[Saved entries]

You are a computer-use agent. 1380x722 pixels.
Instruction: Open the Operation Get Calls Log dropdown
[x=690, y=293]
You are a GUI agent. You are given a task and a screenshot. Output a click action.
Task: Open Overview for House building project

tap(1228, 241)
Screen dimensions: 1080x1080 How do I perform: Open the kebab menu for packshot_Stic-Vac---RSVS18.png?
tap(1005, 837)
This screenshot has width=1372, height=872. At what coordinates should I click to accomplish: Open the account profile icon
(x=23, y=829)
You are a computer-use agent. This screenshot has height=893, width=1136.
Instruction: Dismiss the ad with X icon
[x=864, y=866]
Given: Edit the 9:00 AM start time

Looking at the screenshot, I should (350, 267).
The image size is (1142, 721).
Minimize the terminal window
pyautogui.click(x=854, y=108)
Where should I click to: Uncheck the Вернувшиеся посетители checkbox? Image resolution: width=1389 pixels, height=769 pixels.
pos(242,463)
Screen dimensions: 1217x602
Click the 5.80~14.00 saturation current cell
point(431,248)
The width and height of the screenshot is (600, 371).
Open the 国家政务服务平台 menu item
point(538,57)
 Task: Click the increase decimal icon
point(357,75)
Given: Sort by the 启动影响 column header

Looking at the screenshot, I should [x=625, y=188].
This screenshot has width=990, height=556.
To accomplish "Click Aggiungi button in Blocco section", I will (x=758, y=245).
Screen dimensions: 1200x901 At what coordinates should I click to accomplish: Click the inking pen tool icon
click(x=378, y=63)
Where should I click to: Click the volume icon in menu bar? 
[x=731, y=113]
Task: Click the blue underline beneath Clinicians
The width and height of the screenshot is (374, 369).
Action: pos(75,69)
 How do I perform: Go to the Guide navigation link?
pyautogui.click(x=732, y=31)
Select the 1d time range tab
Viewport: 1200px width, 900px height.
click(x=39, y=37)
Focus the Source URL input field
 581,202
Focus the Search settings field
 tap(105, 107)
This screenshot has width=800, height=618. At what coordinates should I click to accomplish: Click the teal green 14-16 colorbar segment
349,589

Problem - Your output must be the exact lines from the one containing "Screen dimensions: 1217x602" through the end of the data above, both included, and nothing more.

Exercise output -
Screen dimensions: 1217x602
Click the 5.80~14.00 saturation current cell
point(431,248)
The width and height of the screenshot is (600, 371).
Open the 国家政务服务平台 menu item
point(538,57)
 Task: Click the increase decimal icon
point(357,75)
Given: Sort by the 启动影响 column header

Looking at the screenshot, I should [x=625, y=188].
This screenshot has width=990, height=556.
To accomplish "Click Aggiungi button in Blocco section", I will (x=758, y=245).
Screen dimensions: 1200x901 At what coordinates should I click to accomplish: Click the inking pen tool icon
click(x=378, y=63)
Where should I click to: Click the volume icon in menu bar? 
[x=731, y=113]
Task: Click the blue underline beneath Clinicians
The width and height of the screenshot is (374, 369).
Action: pos(75,69)
 How do I perform: Go to the Guide navigation link?
pyautogui.click(x=732, y=31)
Select the 1d time range tab
Viewport: 1200px width, 900px height.
click(x=39, y=37)
Focus the Source URL input field
 581,202
Focus the Search settings field
 tap(105, 107)
This screenshot has width=800, height=618. At what coordinates should I click to accomplish: Click the teal green 14-16 colorbar segment
349,589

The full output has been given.